Hitler est arrivé au pouvoir de manière légale. Il ne faut pas être naïf. C’est tellement important de défendre la démocratie sans être naïf. Les démocrates seront toujours moins violents que les totalitaristes. La démocratie ne va jamais égaler ses adversaires avec leurs propres armes. Il faut trouver d’autres armes. C’est terrible de le constater mais les seules dont nous disposons aujourd’hui sont l’éducation et la culture. C’est ce que Raymond Aron appelait les “vertus négatives”, l’eau tiède de la démocratie. Ce n’est pas très facile à défendre.
La démocratie ne va jamais égaler ses adversaires avec leurs propres armes. Il faut trouver d’autres armes. C’est terrible de le constater mais les seules dont nous disposons aujourd’hui sont l’éducation et la culture."
Face à cette faiblesse intrinsèque de la démocratie et à sa contestation par des “citoyens clients” insatisfaits, que faire ?
Je propose d’en revenir aux expériences quotidiennes de la démocratie que nous faisons tous en tant qu’individus. La majorité des gens préfèrent discuter avec leur voisin plutôt que d’être battus par lui. On fait des expériences démocratiques tout le temps. C’est basique. On est tout le temps dans le compromis et il faut en prendre conscience. La démocrate, ce n’est pas forcément exaltant. Mais si vous regardez la situation des populations qui vivent sous un régime autoritaire, on peut se dire que la démocratie, ce n’est pas si mal… J’invite d’ailleurs nos concitoyens qui critiquent la démocratie de l’intérieur à se rendre sur la Place Rouge pour y proférer les mêmes slogans contre le régime de Poutine. On verra combien de temps ils tiennent avant d’être arrêtés.
Dans votre livre, vous expliquez que l’un des forces de la démocratie, c’est d’envisager le “temps long” plutôt que les intérêts immédiats de potentats. Mais il existe un contre-exemple : celui de la Chine de Xi. Cette dictature communiste projette son développement économique sur plusieurs décennies.

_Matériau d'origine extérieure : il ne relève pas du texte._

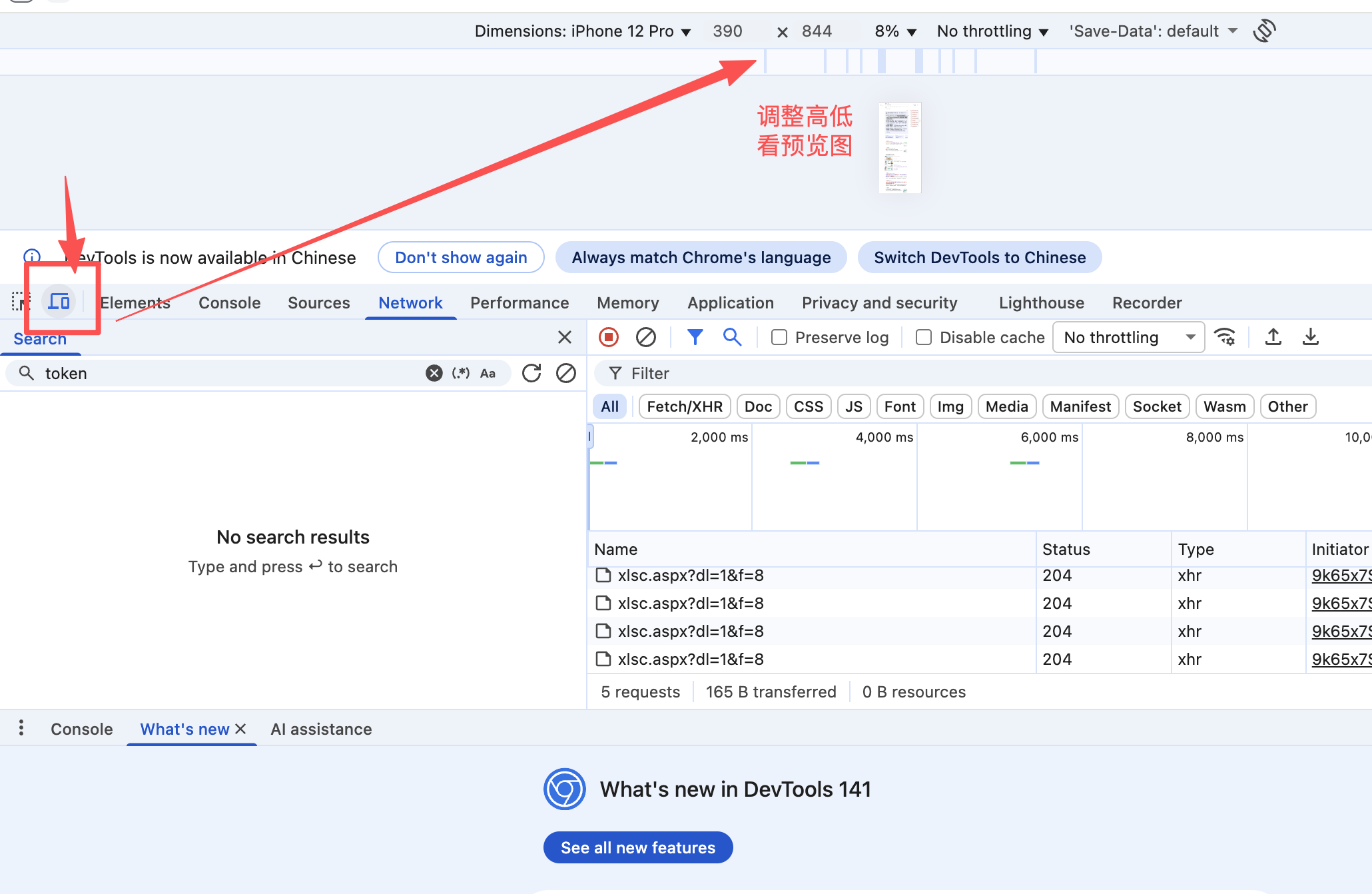
Task: Click See all new features button
Action: coord(637,847)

La Chine est dans le temps long, vous avez raison. Elle est même dans un temps éternel. Mais c’est le temps éternel de la Chine. C’est le temps éternel du Parti communiste. Certainement pas celui des Chinois. Les individus ne comptent pas.
En France, les manifestations violentes contre la réforme des retraites sont-elles le signe d’un désenchantement républicain ?
Quelle a été l’erreur de Macron ? Par les procédures institutionnelles qu’il a mises en œuvre (le recours à l’article 49.3 de la Constitution française, qui permet au gouvernement d’adopter des lois sans le vote de l’Assemblée nationale, NdlR), il a donné aux gens le sentiment qu’ils n’avaient pas la liberté de choix. Il est évident qu’il fallait faire une réforme des retraites. Mais les premiers mois de protestation ont été parfaitement démocratiques. Mais Macron n’a pas le sens du temps politique : il y a un moment où il aurait fallu réaliser le consensus, non pas sur la réforme mais au moins sur la forme politique que prennent les discussions.
Emmanuel Macron n’a pas été assez démocrate ?
Non. Mais ce n’est pas neuf. On ne peut pas dévaloriser les corps intermédiaires comme il l’a fait. En démocratie, on a besoin de cette médiation. La démocratie, Macron la conçoit de manière parfaitement populiste : les élections sont pour lui un contrat entre le peuple et le président de la République qui applique alors son programme. Mais non… La démocratie, c’est un régime de médiation, de discussions et de compromis.